I’m a collector, or a scavenger, or a hoarder, whatever you want to call it. So when I used to work for the studios, I would always look around to see what I could find to “re-purpose”. I’d go by the poster department and beg the guys there to give me a Star Wars in Italian or something. Then one Friday they said, 20th Century Fox has sold the lot, they are tearing it down for condos. “Anything you kids can carry out of here… you can keep”.
Wow! I dove into the unopened boxes of posters, photos, press kits, dating back to Marilyn Monroe movies and before.
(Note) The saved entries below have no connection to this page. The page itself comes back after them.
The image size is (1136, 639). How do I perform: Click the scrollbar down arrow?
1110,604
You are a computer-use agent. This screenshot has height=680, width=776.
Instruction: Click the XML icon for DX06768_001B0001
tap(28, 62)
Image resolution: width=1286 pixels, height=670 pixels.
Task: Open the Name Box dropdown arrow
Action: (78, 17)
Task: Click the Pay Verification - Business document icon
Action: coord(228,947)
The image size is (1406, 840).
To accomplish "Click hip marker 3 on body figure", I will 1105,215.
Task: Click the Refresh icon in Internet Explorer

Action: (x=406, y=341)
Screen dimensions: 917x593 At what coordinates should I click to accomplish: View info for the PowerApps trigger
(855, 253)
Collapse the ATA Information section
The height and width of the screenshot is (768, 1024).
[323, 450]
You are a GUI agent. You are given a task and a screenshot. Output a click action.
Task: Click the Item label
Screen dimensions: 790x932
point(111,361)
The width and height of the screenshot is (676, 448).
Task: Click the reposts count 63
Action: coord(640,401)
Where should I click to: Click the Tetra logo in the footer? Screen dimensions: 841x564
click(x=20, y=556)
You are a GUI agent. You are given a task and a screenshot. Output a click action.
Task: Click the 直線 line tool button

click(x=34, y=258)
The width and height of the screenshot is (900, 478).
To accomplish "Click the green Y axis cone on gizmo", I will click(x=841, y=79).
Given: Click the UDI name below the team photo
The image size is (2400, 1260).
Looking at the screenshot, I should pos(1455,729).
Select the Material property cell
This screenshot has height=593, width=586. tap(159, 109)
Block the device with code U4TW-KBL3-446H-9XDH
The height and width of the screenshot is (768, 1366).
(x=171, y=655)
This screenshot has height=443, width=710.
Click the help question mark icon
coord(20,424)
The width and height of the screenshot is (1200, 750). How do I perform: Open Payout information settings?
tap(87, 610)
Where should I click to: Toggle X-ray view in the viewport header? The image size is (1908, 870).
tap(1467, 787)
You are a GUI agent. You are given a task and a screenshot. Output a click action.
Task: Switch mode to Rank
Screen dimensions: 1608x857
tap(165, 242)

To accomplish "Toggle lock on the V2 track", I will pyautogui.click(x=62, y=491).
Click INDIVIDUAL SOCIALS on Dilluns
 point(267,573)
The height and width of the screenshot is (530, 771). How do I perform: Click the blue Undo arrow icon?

I might find the Sound of Music, or a Mel Brooks film, but often it was a hundred copies of some turkey like Damnation Alley. My friend Rich Corell came in and grabbed me. “We’re gotta go to the plaster department.” What??? Why??? It’s nothing but a dusty old barn filled with crumbling architectural decorations and a bunch of old plaster casts? Yes, he said, “but every actor who was ever in a Fox film and wore a mast had a life cast made for the makeup department. Bruce Lee was Kato in the Green Hornet and wore a mask. Therefore, his life mask is somewhere in that old barn filled with crap”. Yes, Bruce Lee’s face was probably there, but so was every extra and bit player from Planet of the Apes, Escape from The Planet of the Apes, and Return to the Planet of the Apes. Hundreds of crumbling, unlabeled plaster faces… it seemed an impossible task.
I should have gone with him, I should have helped him, but I only had a few more hours of scrounging. Imagine my surprise when he showed up less than a half hour later with holding the only life mask of Bruce Lee. He had such a little face for such a powerful man. “How did you ever find it?” I asked. Rich replied, “One of the wooden planks that formed the roof was loose and a beam of light shown in onto one particular box. I opened it up and the second face I saw was Bruce." A Hollywood treasure saved with just under 17 hours to go before the wrecking ball arrived.